We have used a custom Android app with two separate images. Each image causes different areas of code within libtiff to run. We process the images using the original code and our Neon-optimized version. Once the processing is complete for both images and both codes, the app displays performance statistics and the comparison.
Image 1 is a “flipped” grayscale image with black and white text. It is stored as 8-bit per pixel. Its orientation is “top right”, so the first pixel is actually the top-right of the image. This image makes use of two Neon optimizations: one for converting 8BPP to 32BPP and one for the horizontal flip.
Image 2 is a similar image, but with varying background colors behind the text. It is stored in CMYK format and makes use of the Neon optimization for converting CMYK to RGBA.
Of course, compiler options matter too when building software libraries from source. In our case, we used libTIFF’s default build options which use the -O2 optimization flag. The build command line would be too complicated to include in full; however, we have a simplified version for one of the source file here:
$ aarch64-linux-android24-clang -O2 -c SOURCE_FILE.c -fPIC -o SOURCE_FILE.o
To start with, we picked the following areas of code to optimize:
Neon intrinsics used for this optimization: vld1q_lane_u32, vst1q_u32
Image 1 is black and white. In this case, the data is stored in 8BPP (grayscale). When TIFFImageRGBARead extracts the image, the pixels are converted to RGBA. In this case, we are simply loading the 8 bits-per-pixel image, expanding to 32-bits per pixel (8-bits per channel) and displaying the image in the UI.
It is worth noting that the variable “BWmap” is a lookup table that converts 8-bit grayscale values to 32-bit values.
libTiff also uses this lookup table as an opportunity to easily provide inversion of grayscale images too.
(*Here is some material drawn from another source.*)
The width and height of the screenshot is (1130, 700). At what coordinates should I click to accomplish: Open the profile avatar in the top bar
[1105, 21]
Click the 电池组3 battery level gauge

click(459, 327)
With our sample image, it takes an 8-bit value B and returns a 32-bit value with B copied to each 8-bit channel - with 255 inserted into the alpha channel.
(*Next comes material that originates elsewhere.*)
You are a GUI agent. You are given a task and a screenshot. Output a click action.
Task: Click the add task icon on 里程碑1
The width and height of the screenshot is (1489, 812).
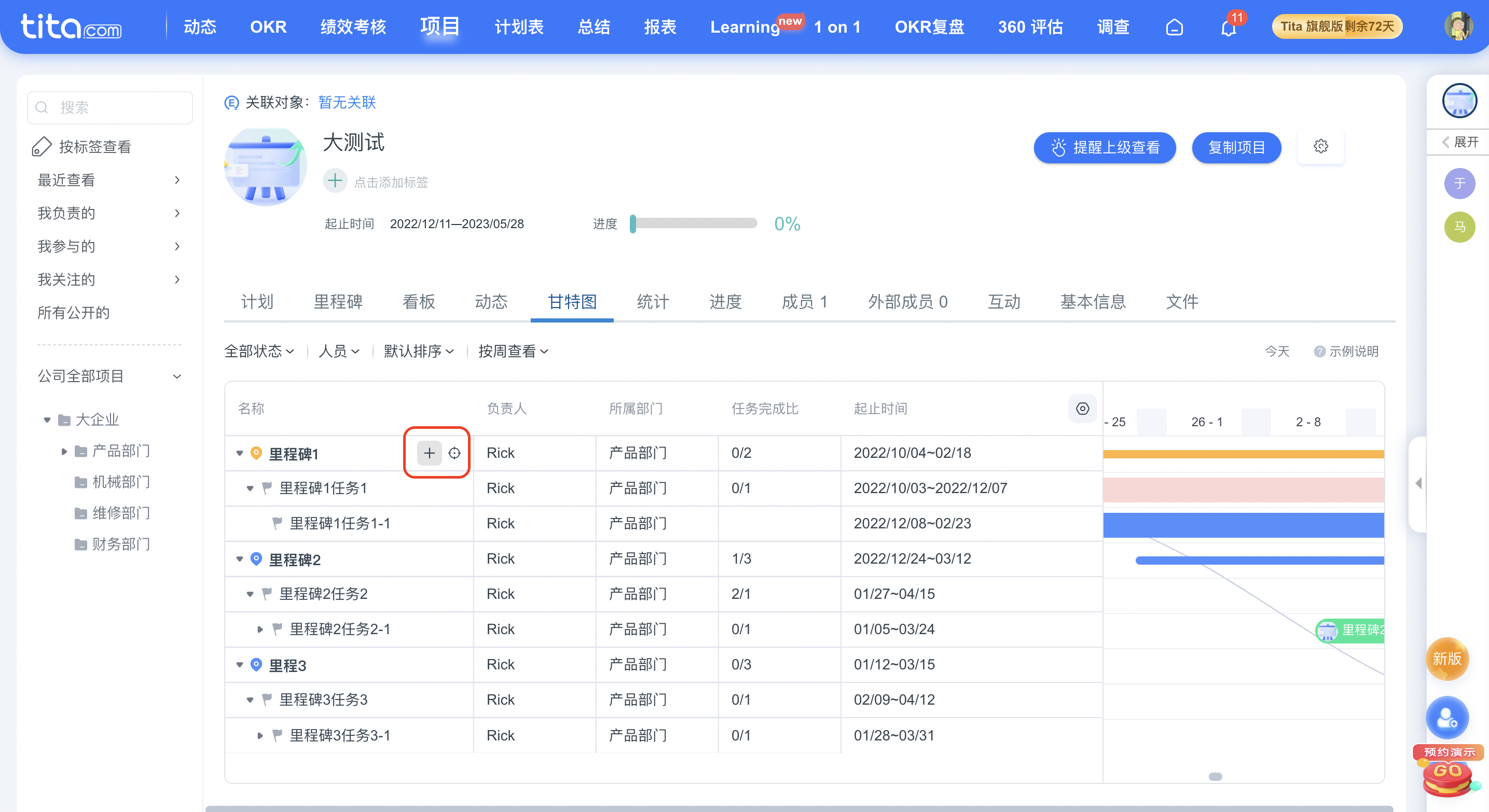pos(429,453)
Here is the original code.
static void putgreytile(TIFFRGBAImage* img, uint32_t* cp, uint32_t x, uint32_t y, uint32_t w, uint32_t h, int32_t fromskew, int32_t toskew, unsigned char* pp) { int samplesperpixel = img->samplesperpixel; uint32_t** BWmap = img->BWmap; // 1. For all lines of the image.. for( ; h > 0; --h) { // 2. For all pixels across a line.. for (x = w; x > 0; --x) { // 3. Convert the 8-bit pixel value into a 32-bit RGBA pixel (1 pixel at a time) *cp++ = BWmap[*pp][0]; pp += samplesperpixel; } cp += toskew; pp += fromskew; } }
And here is the 64-bit Neon optimized version. Note that for simplicity we will optimize the most frequent use case where the values “toskew” and “fromskew” are zero.
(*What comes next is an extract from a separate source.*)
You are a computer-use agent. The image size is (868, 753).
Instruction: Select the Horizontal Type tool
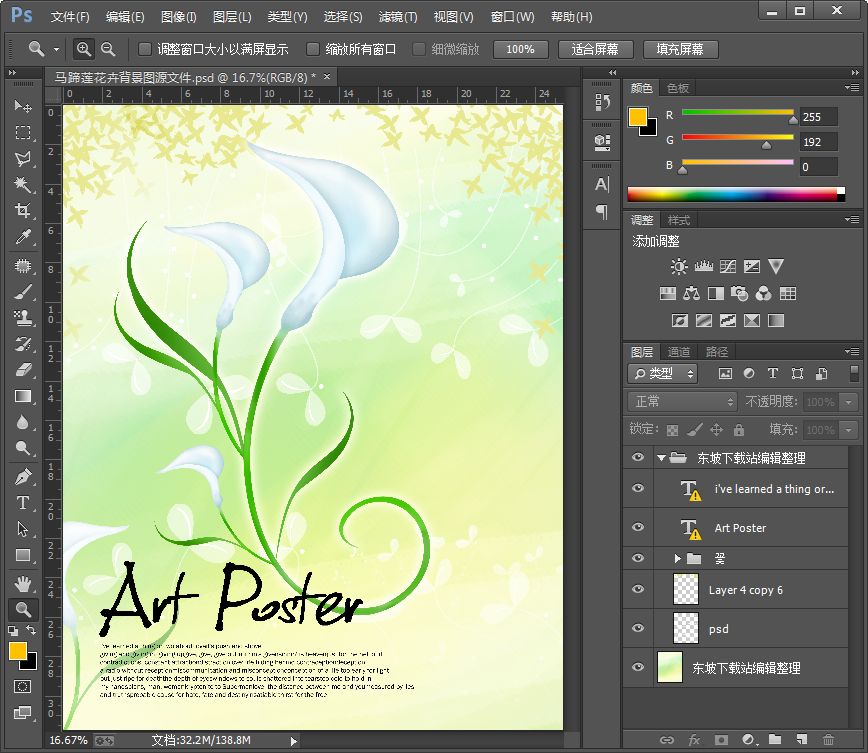tap(22, 503)
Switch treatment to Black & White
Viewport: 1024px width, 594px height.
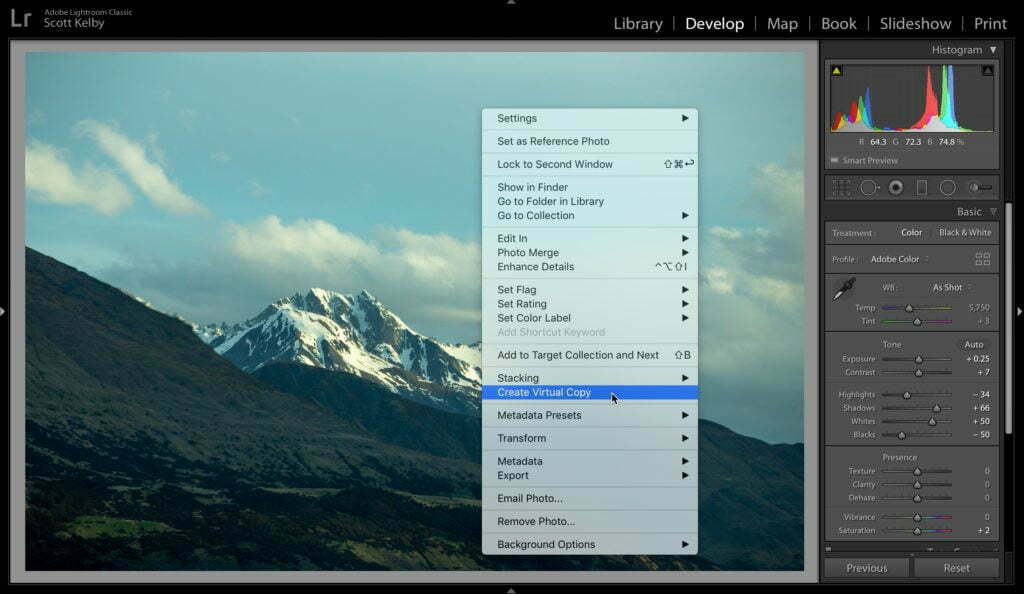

// 1. Does the image match our requirements for optimization and are we to use Neon? (tif_packbitsmode is a tag that is set by the app). We also check to see if there are a multiple of 4 pixels - this is because we want to process four pixels in one iteration. Each pixel is 32-bits so four pixels fit nicely into the 128-bit registers of Neon in AArch64. uint32_t n = h * w; if (img->tif->tif_packbitsmode == PackBits_Neon && toskew == 0 && fromskew == 0 && (n & 0x3) == 0) { n >>= 2; uint32x4_t p = vdupq_n_u32(0); while(n-- > 0) { // 2. Use the BWmap lookup table to convert the pixel to 32-bit value. // Each 32-bit pixel is loaded into one of 4 lanes of the 128-bit register. p = vld1q_lane_u32(BWmap[*pp], p, 0); pp += samplesperpixel; p = vld1q_lane_u32(BWmap[*pp], p, 1); pp += samplesperpixel; p = vld1q_lane_u32(BWmap[*pp], p, 2); pp += samplesperpixel; p = vld1q_lane_u32(BWmap[*pp], p, 3); pp += samplesperpixel; // 3. Write 4 pixels out with one single 128-bit write operation. vst1q_u32(cp, p); cp += 4; } }
Neon instructions used in this optimization: vcreate_u8, vcombine_u8, vqtbl1q_u8, vld1q_u8, vst1q_u8
TIFF allows images to be stored in any orthogonal layout. Essentially, the first pixel in memory could be the top-left, top-right, bottom-left or bottom-right of the image. If an image within the TIFF is stored right-to-left and we want the pixels in a left-to-right layout (as we want with our Android Image View), then we need to perform a horizontal flip. This is very similar to a flipping operation that you might perform on your images or photos on your mobile device.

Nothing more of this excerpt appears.